Let's stop for a moment and think about the difference between logical and physical topology. Suppose we have a printed circuit board with 100 processors on it in a regular grid. We probably could physically bend the circuit board to form a cylinder, but there's no need to do so. We achieve exactly the same connection architecture simply by using wires to connect the left side to the right. And if we use wires to connect those at the top with those at the bottom, we've formed a logical torus even though the board is still flat.
It doesn't even need to be a square board. We could have each processor on a separate board in a rack, with each board having four connectors probably all along the same edge, and use patch wires to connect the boards together into a logical torus.
So when we're converting our cube into a torus, the 'cube' could consist of a vertical stack of square boards each of which has a grid of processors on it. But it could also consist of a stack of boards in a rack, each of which has six connections, patched together to form the logical thick-walled torus. So now lets take additional patch leads and join the nodes that had been on the front of the logical cube to the corresponding nodes on the back of the logical cube, and we have a topology which has some of the properties of a torus and some of the properties of a sphere, and is just mind-bending if you try to visualise it.
This shape is what I believe Hillis means by a hypercube, although I have to say I've never found any of the visualisations of a hypercube in books or on the net at all helpful, and they certainly don't resemble the torusy-spherey thing I which visualise.

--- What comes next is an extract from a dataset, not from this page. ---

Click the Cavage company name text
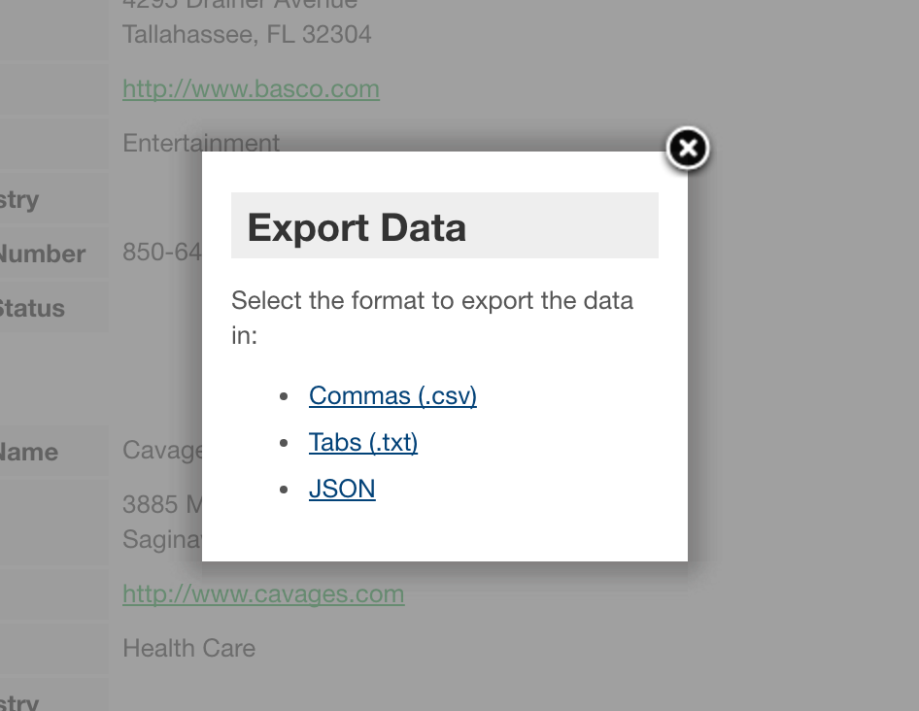The width and height of the screenshot is (919, 711). click(162, 451)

It has the very useful property, however, that the longest distance between any two nodes is 1.5x.
Why is 1.5x on the hypercube better than 1x on the torus? Suppose you want to build a machine with about 1000 nodes. The square root of a thousand is just less than 32, so let's throw in an extra 24 nodes to make it a round 32. We can lay out 1024 nodes on a 32 x 32 square, join left to right, top to bottom, and we have a maximum path between two of 1024 nodes of 32 hops. Suppose instead we arrange our processors on ten boards each ten by ten, with vertical wires connecting each processor with the one above it and the one below it, as well tracks on the board linking each with those east, west, north and south. Connect the left hand side to the right, the front to the back and the top to the bottom, and we have a maximum path between any two of 1000 nodes of fifteen hops. That's twice as good.
Obviously, if you increase the number of interconnectors to each processor above six, the paths shorten further but the logical topology becomes even harder to visualise. This doesn't matter - it doesn't actually have to be visualised - but wiring would become a nightmare.
I've been thinking today about topologies which would allow higher numbers of connections and thus shorter paths, and I've come to this tentative conclusion.
I can imagine topologies which tesselate triangle-tetrahedron-hypertetrahedron and pentagon-dodecahedron-hyperdodecahedron. There are possibly others. But the square-cube-hypercube model has one important property that those others don't (or, at least, it isn't obvious to me that they do). In the square-cube-hypercube model, every node can be addressed by a fixed number of coordinates, and the shortest path from any node to any other is absolutely trivial to compute.
From this I conclude that the engineers who went before me - and who were a lot more thoughtful and expert than I am - were probably right: the square-cube-hypercube model, specifically toruses and hypercubes, is the right way to go.